For this exercise, write out every entry exactly and leave the pictures out.

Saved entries
========================================
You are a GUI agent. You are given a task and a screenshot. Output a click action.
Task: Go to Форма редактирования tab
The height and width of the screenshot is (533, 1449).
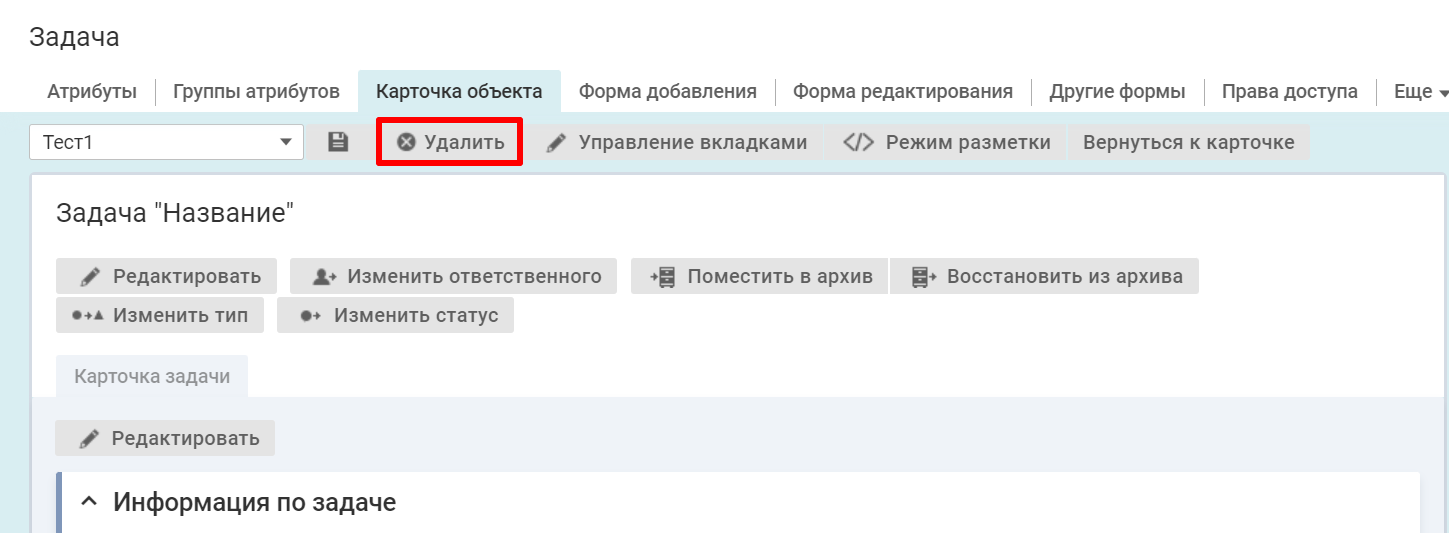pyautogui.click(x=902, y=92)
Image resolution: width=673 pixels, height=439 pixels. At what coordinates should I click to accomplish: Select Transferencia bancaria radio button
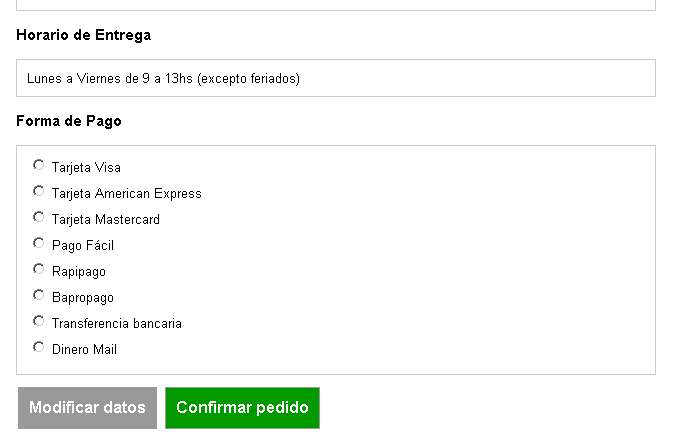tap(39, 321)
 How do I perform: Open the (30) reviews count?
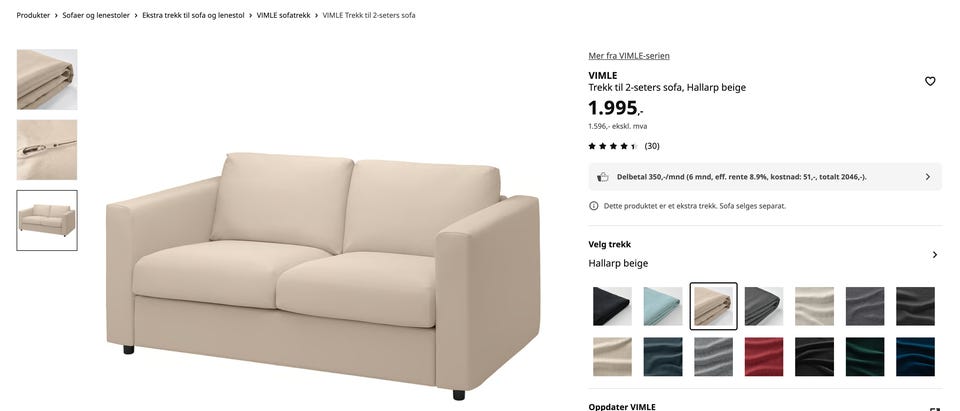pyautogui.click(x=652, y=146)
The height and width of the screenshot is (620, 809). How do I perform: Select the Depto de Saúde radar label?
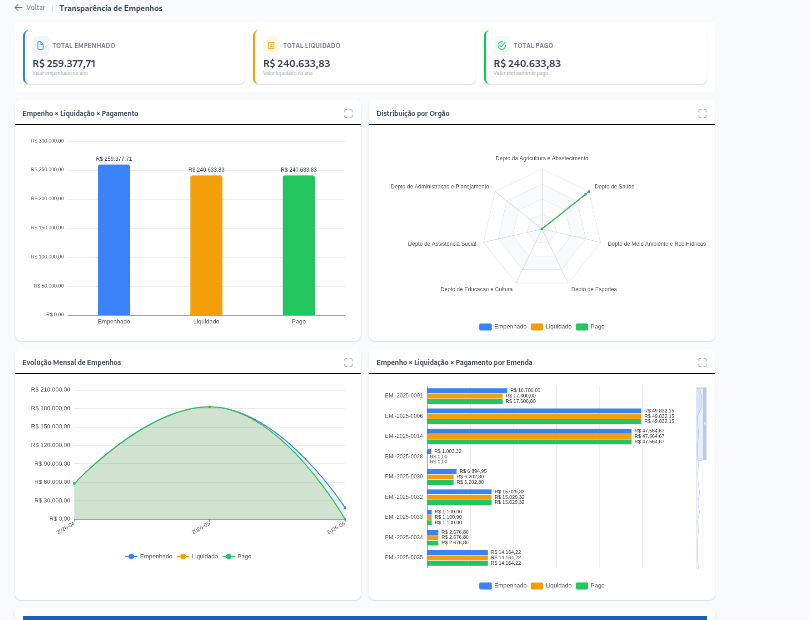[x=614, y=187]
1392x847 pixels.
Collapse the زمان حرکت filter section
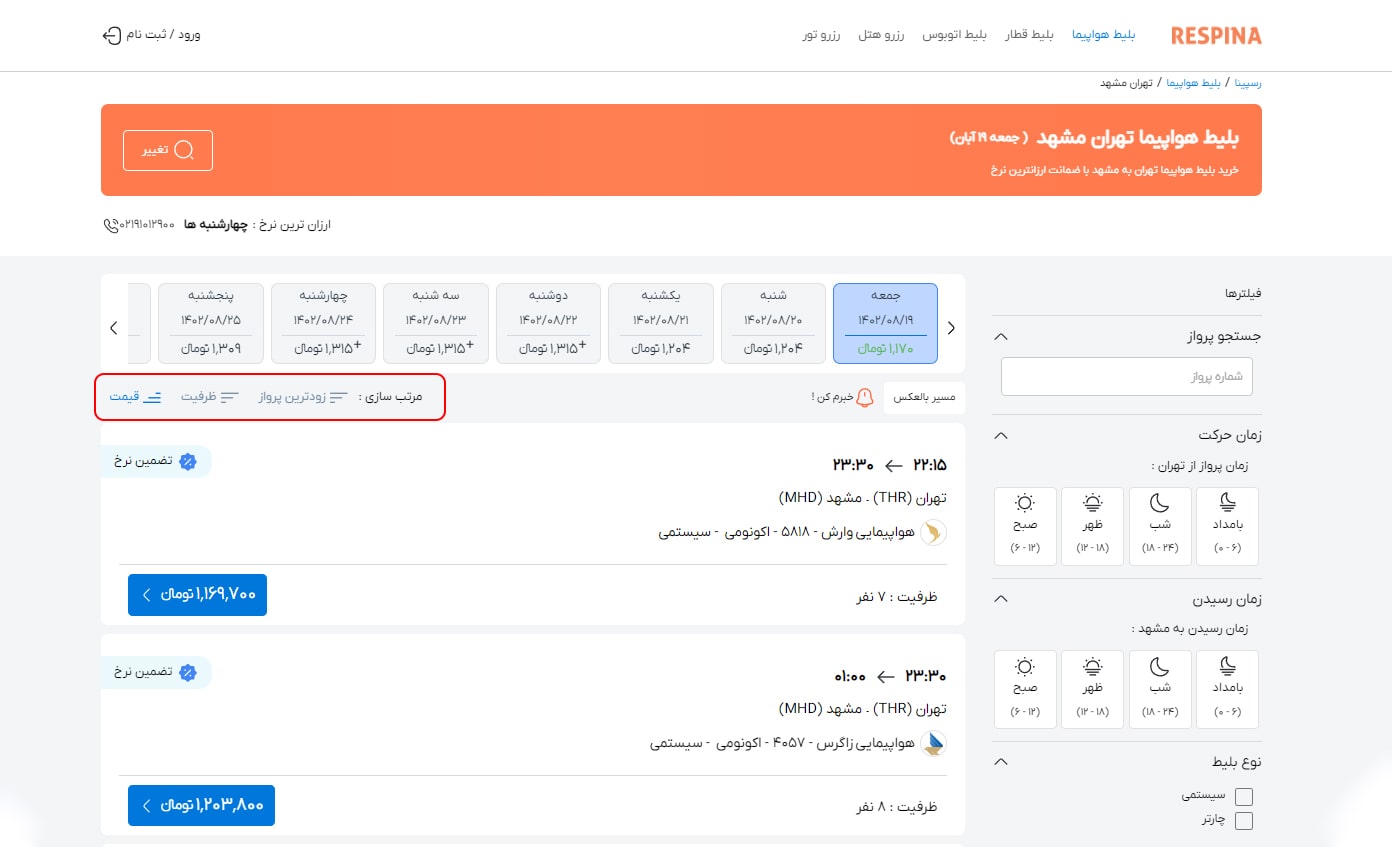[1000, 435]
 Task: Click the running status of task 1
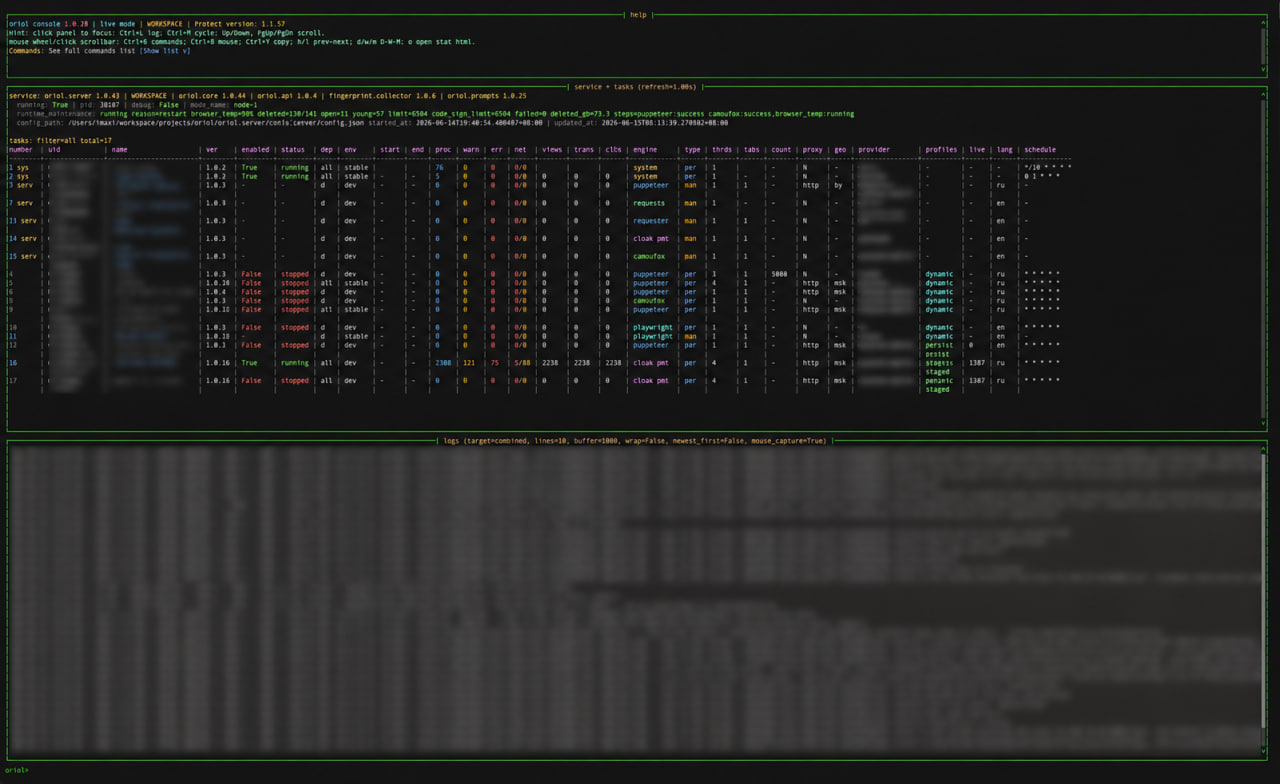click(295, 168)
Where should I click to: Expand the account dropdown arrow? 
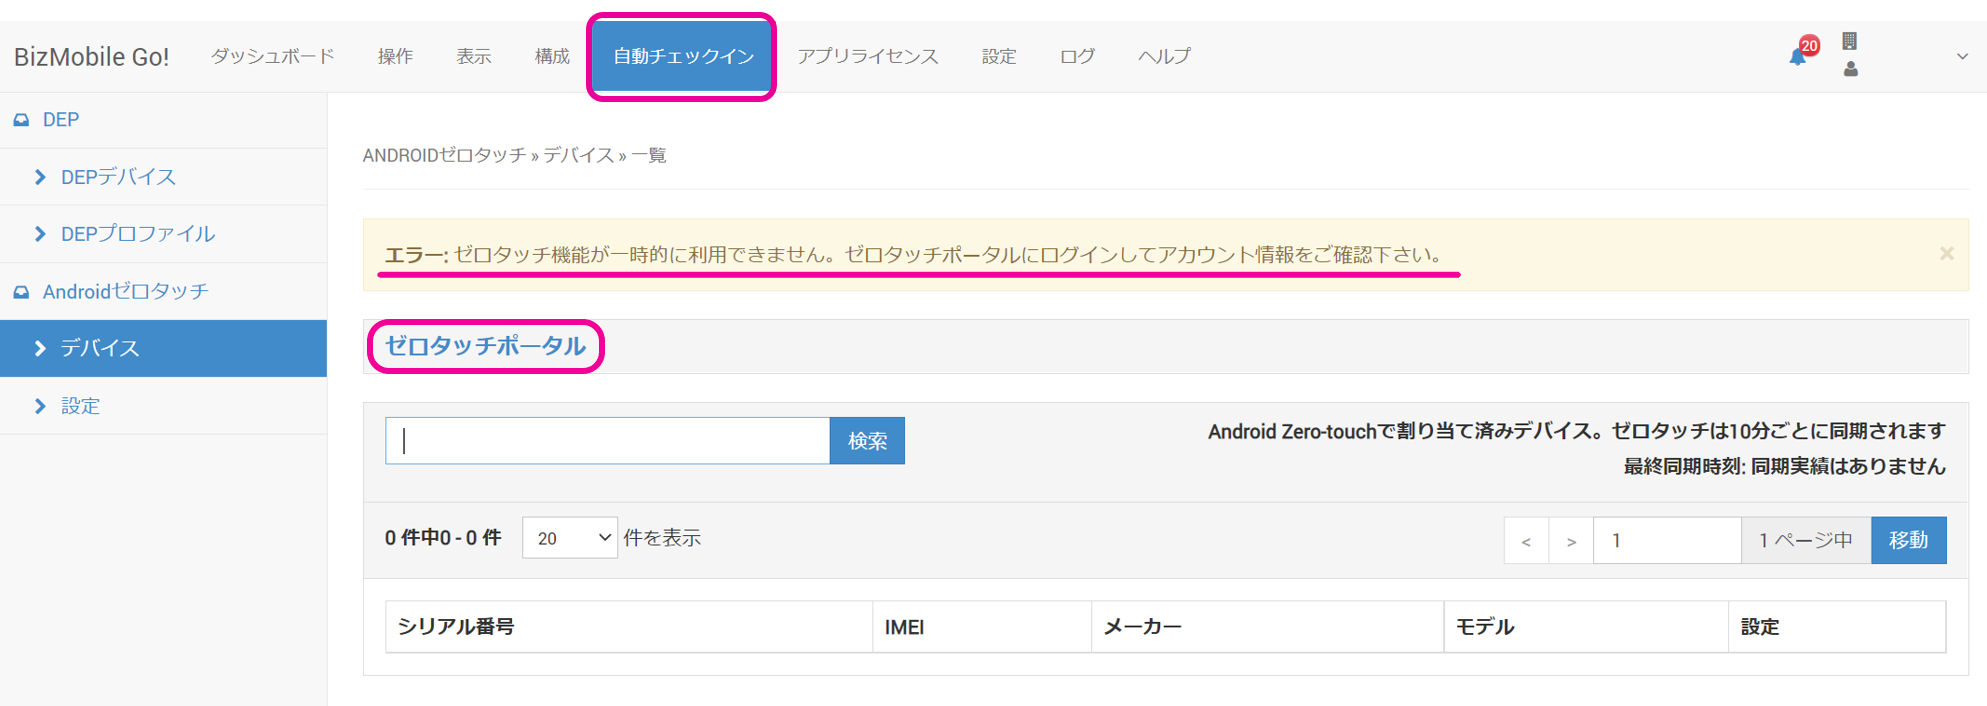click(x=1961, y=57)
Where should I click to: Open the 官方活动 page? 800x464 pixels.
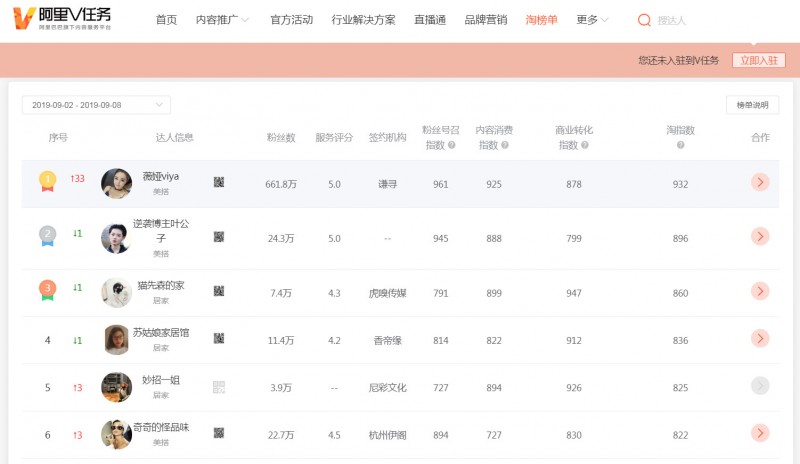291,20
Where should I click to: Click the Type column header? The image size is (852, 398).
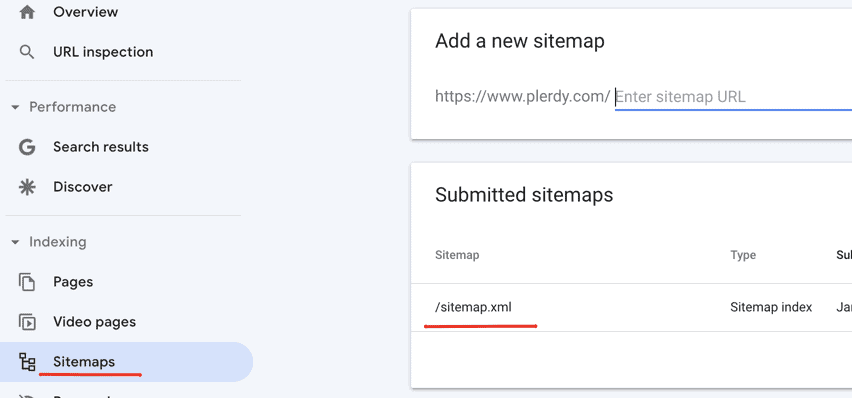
========================================
▶ _ANSWER TO THIS PROBLEM_
You are a GUI agent. You are given a task and a screenshot. Output a click action.
Task: Go to Форма редактирования tab
The height and width of the screenshot is (533, 1449).
pyautogui.click(x=902, y=92)
Image resolution: width=673 pixels, height=439 pixels. At what coordinates should I click to accomplish: Select Transferencia bancaria radio button
tap(39, 321)
 How do I perform: Open the (30) reviews count?
pyautogui.click(x=652, y=146)
The height and width of the screenshot is (620, 809). How do I perform: Select the Depto de Saúde radar label?
[x=614, y=187]
1392x847 pixels.
Collapse the زمان حرکت filter section
[1000, 435]
 Task: Click the running status of task 1
click(295, 168)
Where should I click to: Expand the account dropdown arrow? 
click(x=1961, y=57)
Where should I click to: Open the 官方活动 page? 800x464 pixels.
291,20
Where should I click to: Click the Type column header? The image size is (852, 398).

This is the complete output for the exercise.